REQUIRED WORK:
[a] Reproduce, word for word, the stretch of the Polaroid bankruptcy article from "For what awaits" up to and including "actual cash money.".
[b] Extend the article on the Polaroid bankruptcy, starting right after its final sentence.

EXCERPT TO READ:
Segment Open

Get ready for yet another 10-digit accounting scandal from the world of big business: The astonishing disappearance - behind the drawn curtains of a federal bankruptcy court in Delaware - of more than $1 billion of corporate assets from the books of Polaroid Corp., and the reappearance of most of it, free of charge, in the pockets of a Wall Street buyout fund.
 
How this has happened stands as a cautionary reminder that bankruptcy courts are one of the riskiest places of all for investors. Yet as the economy weakens and more and more big companies keel over, that's where more and more shareholders are likely to wind up.
 
For what awaits them, check out the plight of bankrupted Polaroid Corp.'s shareholders, who are about to be shorn of $1.1 billion in balance sheet assets and $175 million of shareholder equity.
 
THE ploy? An accounting maneuver that is shifting the assets, seemingly free of charge, from Polaroid's books to the books of a Wall Street partnership that is set to take Polaroid private in a buyout for less than $24 million of actual cash money.
 
Some of the biggest names in high finance are involved in this stunt, from the fancy-pants law firm of Skadden, Arps, Slate, Meagher & Flom to the infamous Arthur Andersen crowd.

Segment Closed

COLLECTED DATA:
Segment Open

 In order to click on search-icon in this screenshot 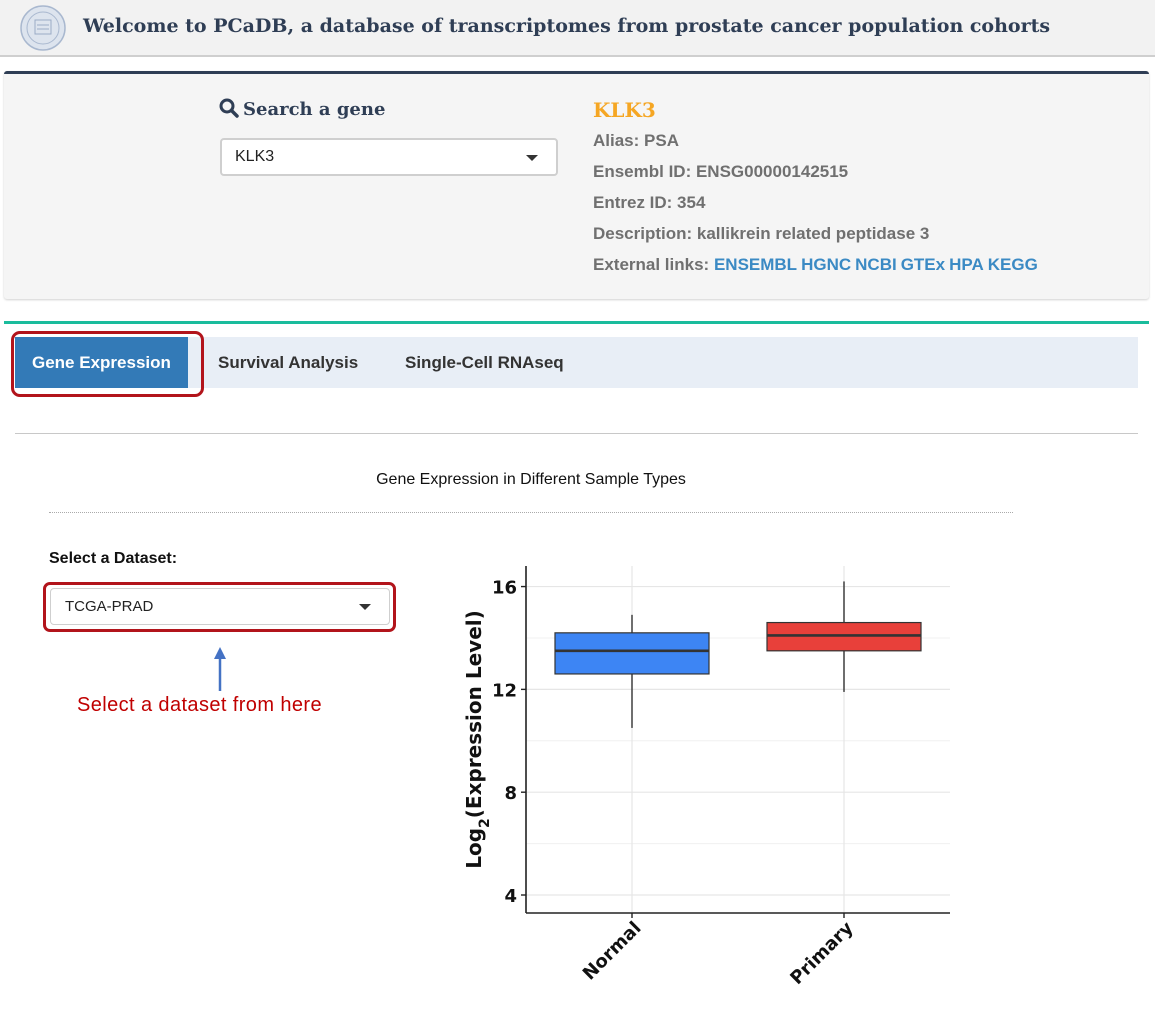, I will do `click(229, 108)`.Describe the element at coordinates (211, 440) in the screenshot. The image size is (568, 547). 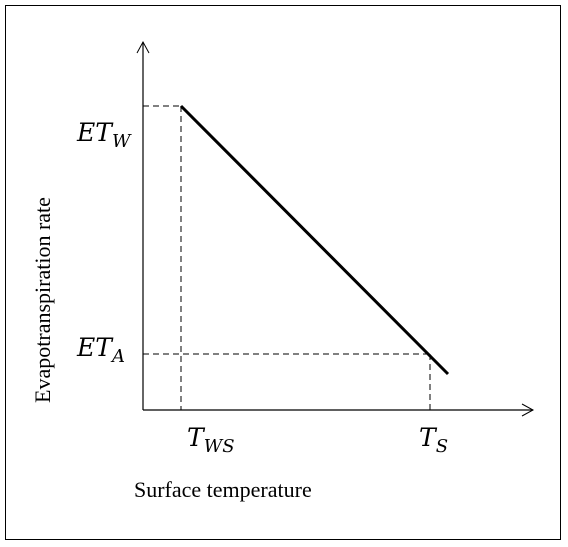
I see `tws-label: TWS` at that location.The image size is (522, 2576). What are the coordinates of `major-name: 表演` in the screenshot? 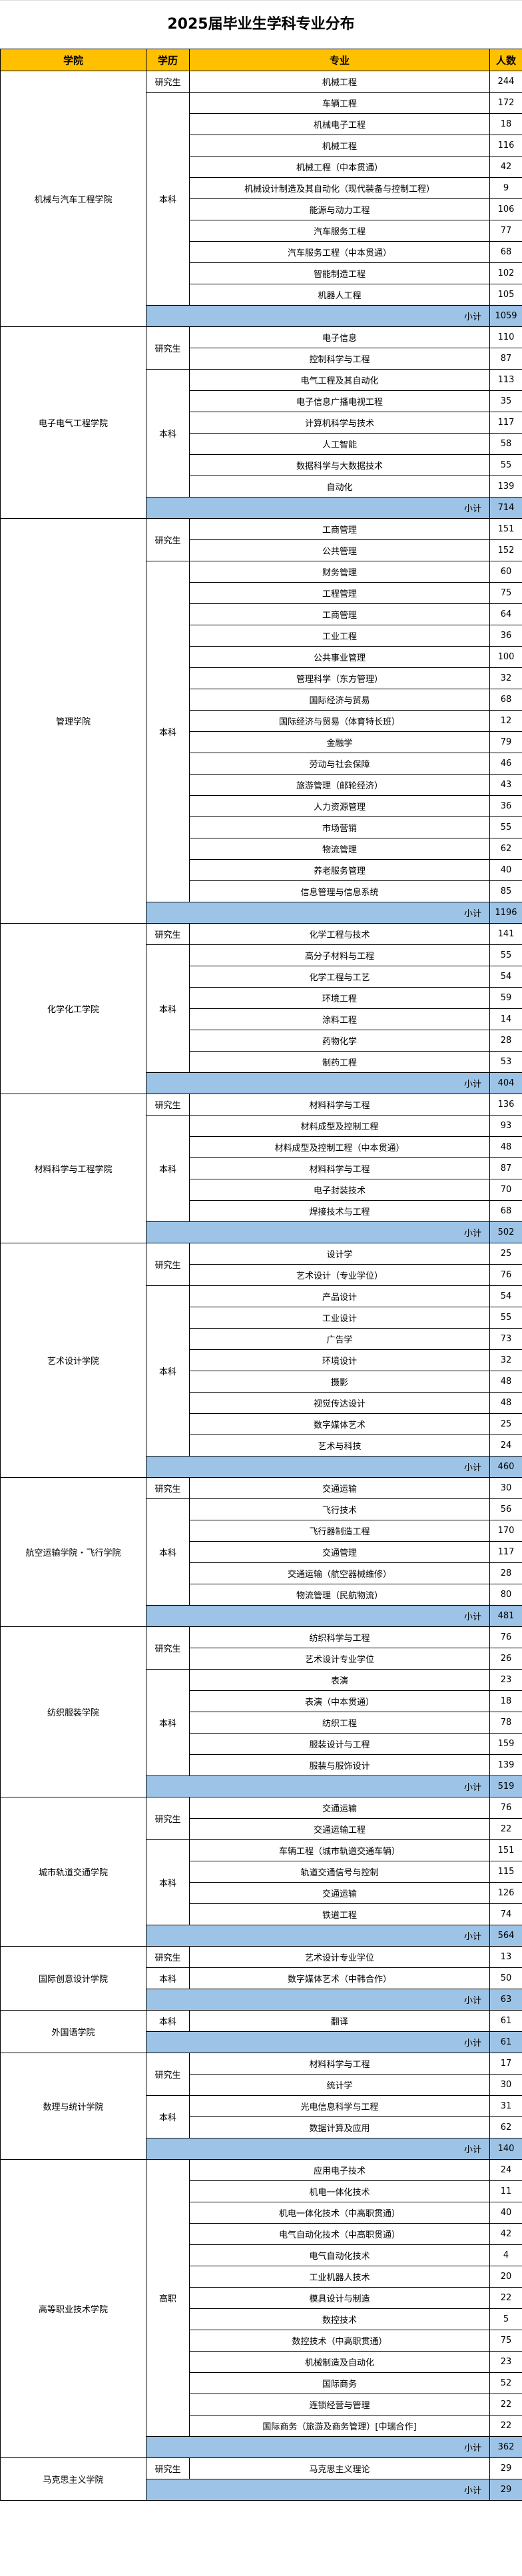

Segment Closed

ANSWERS BY TASK:
[a]
For what awaits them, check out the plight of bankrupted Polaroid Corp.'s shareholders, who are about to be shorn of $1.1 billion in balance sheet assets and $175 million of shareholder equity.
 
THE ploy? An accounting maneuver that is shifting the assets, seemingly free of charge, from Polaroid's books to the books of a Wall Street partnership that is set to take Polaroid private in a buyout for less than $24 million of actual cash money.

[b]
 
There are lawyers from Davis Polk & Wardwell in the game, along with attorneys from Aiken Gump, as well as advisers from Zolfo Cooper, Houlihan Lokey and Dresdner Kleinwort Wasserstein.
 
This is corporate embalming's A-team, and for months its members have been trudging up and down the courthouse steps of Wilmington, Del.'s federal bankruptcy court in preparation for the solemn and final act that will send Polaroid to its eternal reward.
 
That act will take place on July 29 in New York - most likely in the offices of one of the law firms involved - when the parties will sign on the dotted line to close the sale.
 
By doing so, they will convey 65 percent of Polaroid's reorganized common equity, including 65 percent of the value of those $1.1 billion worth of mysteriously missing assets, to the aforementioned Wall Street buyout fund.
 
According to a Polaroid spokesman, the purchase price for the shares will be $255 million. But court papers in the matter indicate that less than $24 million in net new cash will be all that the buyout fund actually hands over.
 
At that point, Polaroid will become a private entity and no longer required to issue public financial statements. So the company's ravaged public investors will never get to see those $1.1 billion of balance sheet assets - including a priceless corporate art collection and the stock of all Polaroid's foreign subsidiaries - magically reappear.
 
In reality, the assets hadn't disappeared at all. They'd simply been valued at zero for the purposes of the bankruptcy proceedings, even though the company had valued them at more than $1 billion in a public financial filing only eight weeks before going bankrupt.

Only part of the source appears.